Future Mass Rapid Transit station in Singapore

Sungei Bedok MRT station (/ˈsʊŋaɪ bəˈdoʊk/ SUUNG-eye-_-bə-DOHK) is a future underground Mass Rapid Transit interchange and terminal station on the Downtown Line and Thomson–East Coast Line in Bedok planning area, Singapore. The station is being built east of where Upper East Coast Road becomes Bedok Road, and will serve residents of the Eastwood estate. Nearby facilities include the Bedok Food Centre, Eastwood Centre and the Laguna National Golf & Country Club.

==History==
This station was first announced on 15 August 2014 as part of the Downtown Line stage 3e, consisting of 2 stations between Xilin and Sungei Bedok, and the Thomson–East Coast Line phase 5, also consisting of 2 stations between Bedok South and Sungei Bedok MRT. It was expected to be completed in 2024, in tandem with the adjacent East Coast Integrated Depot. However, due to the COVID-19 pandemic, this station was expected to commence passenger service in 2025 instead. Due to challenges of tunnelling near existing critical infrastructure, the station is now expected to commence passenger service in 2026.

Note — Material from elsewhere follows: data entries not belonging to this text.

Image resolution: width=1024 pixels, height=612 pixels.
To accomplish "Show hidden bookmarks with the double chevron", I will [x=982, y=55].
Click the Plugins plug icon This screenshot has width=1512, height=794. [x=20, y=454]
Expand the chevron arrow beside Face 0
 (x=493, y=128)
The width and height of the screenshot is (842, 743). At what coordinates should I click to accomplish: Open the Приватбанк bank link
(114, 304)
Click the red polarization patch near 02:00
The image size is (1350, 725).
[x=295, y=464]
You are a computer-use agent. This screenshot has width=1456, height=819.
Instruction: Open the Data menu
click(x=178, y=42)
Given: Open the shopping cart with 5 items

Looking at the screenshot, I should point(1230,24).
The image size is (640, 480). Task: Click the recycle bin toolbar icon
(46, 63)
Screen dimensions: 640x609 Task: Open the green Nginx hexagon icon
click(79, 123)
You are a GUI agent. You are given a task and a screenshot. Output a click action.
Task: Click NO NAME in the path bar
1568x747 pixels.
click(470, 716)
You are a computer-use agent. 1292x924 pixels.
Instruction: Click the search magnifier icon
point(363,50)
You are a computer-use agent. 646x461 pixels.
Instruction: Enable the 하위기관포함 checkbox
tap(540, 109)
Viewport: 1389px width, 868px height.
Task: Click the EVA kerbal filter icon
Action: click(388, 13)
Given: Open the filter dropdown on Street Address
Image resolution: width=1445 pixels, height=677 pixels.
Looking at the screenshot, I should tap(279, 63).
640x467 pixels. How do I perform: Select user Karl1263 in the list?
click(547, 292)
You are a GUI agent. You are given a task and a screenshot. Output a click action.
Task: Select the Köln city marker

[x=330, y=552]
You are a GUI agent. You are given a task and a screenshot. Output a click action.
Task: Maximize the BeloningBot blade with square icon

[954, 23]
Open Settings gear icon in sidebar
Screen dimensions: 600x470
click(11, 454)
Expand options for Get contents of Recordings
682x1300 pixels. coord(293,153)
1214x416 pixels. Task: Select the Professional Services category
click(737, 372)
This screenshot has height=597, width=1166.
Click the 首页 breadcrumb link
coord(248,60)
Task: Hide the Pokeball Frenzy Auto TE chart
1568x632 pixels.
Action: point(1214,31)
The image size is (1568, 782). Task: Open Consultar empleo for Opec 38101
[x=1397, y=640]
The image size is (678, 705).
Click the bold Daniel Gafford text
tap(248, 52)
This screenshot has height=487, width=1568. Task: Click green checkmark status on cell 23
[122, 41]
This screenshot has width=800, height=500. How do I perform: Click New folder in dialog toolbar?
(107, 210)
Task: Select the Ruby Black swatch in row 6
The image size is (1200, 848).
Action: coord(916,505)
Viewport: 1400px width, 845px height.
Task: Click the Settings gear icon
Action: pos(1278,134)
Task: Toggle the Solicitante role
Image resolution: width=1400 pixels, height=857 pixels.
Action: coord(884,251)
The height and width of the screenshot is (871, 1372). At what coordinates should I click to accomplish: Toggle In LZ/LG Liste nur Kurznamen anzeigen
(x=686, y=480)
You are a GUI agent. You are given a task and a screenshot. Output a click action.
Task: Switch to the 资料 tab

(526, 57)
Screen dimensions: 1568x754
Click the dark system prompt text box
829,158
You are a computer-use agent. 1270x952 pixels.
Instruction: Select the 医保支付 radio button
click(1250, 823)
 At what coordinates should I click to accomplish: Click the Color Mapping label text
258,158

While serving as the future eastern terminus of the Downtown Line, it will also serve as the eastern terminus of the Thomson–East Coast Line until 2040, which will be extended to Changi Airport Terminal 5 and existing Changi Airport stations, before terminating at Tanah Merah.

Contract T312 for the design and construction of Sungei Bedok Station and associated tunnels was awarded to KTC Civil Engineering & Construction Pte Ltd for S$418 million in June 2016. Construction began in 2016.